### The data ###
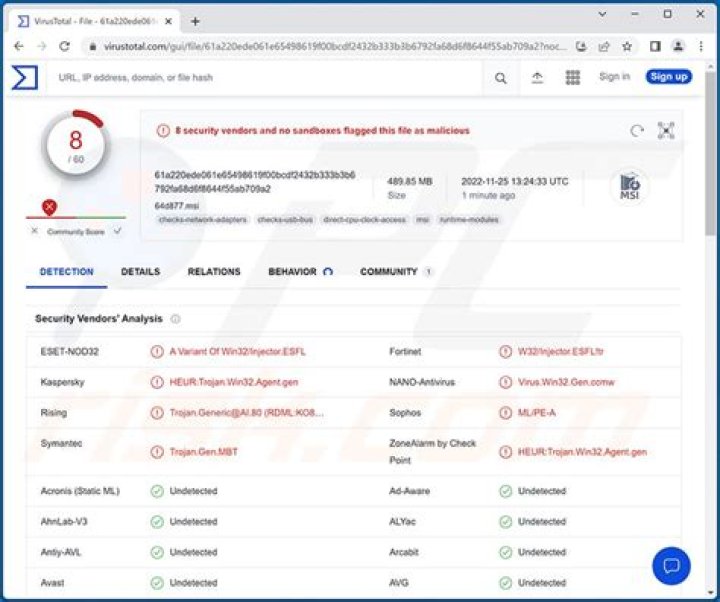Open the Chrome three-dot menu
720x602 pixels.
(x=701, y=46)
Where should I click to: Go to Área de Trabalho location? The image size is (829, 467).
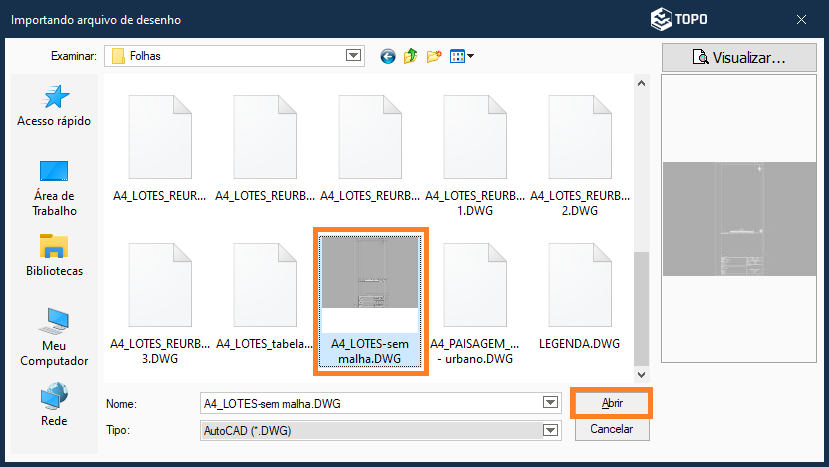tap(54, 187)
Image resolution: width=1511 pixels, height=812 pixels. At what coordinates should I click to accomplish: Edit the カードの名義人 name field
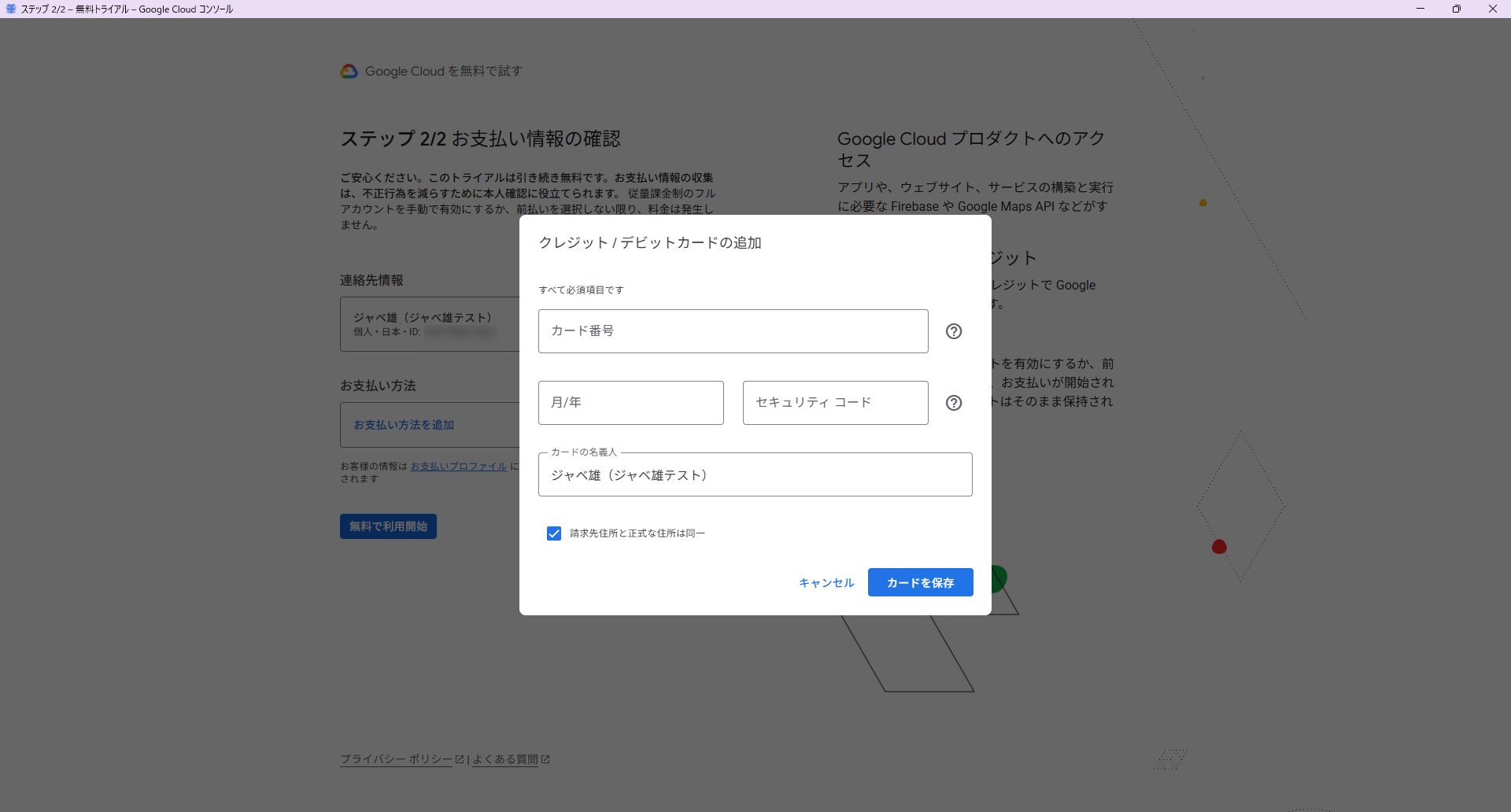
###
Your answer must be the lines from the one containing "Where should I" through the final line of the entries, duplicated exactly, with both ends kept and all pictures left out.

Where should I click to: Go to Área de Trabalho location? The image size is (829, 467).
tap(54, 187)
Image resolution: width=1511 pixels, height=812 pixels. At what coordinates should I click to accomplish: Edit the カードの名義人 name field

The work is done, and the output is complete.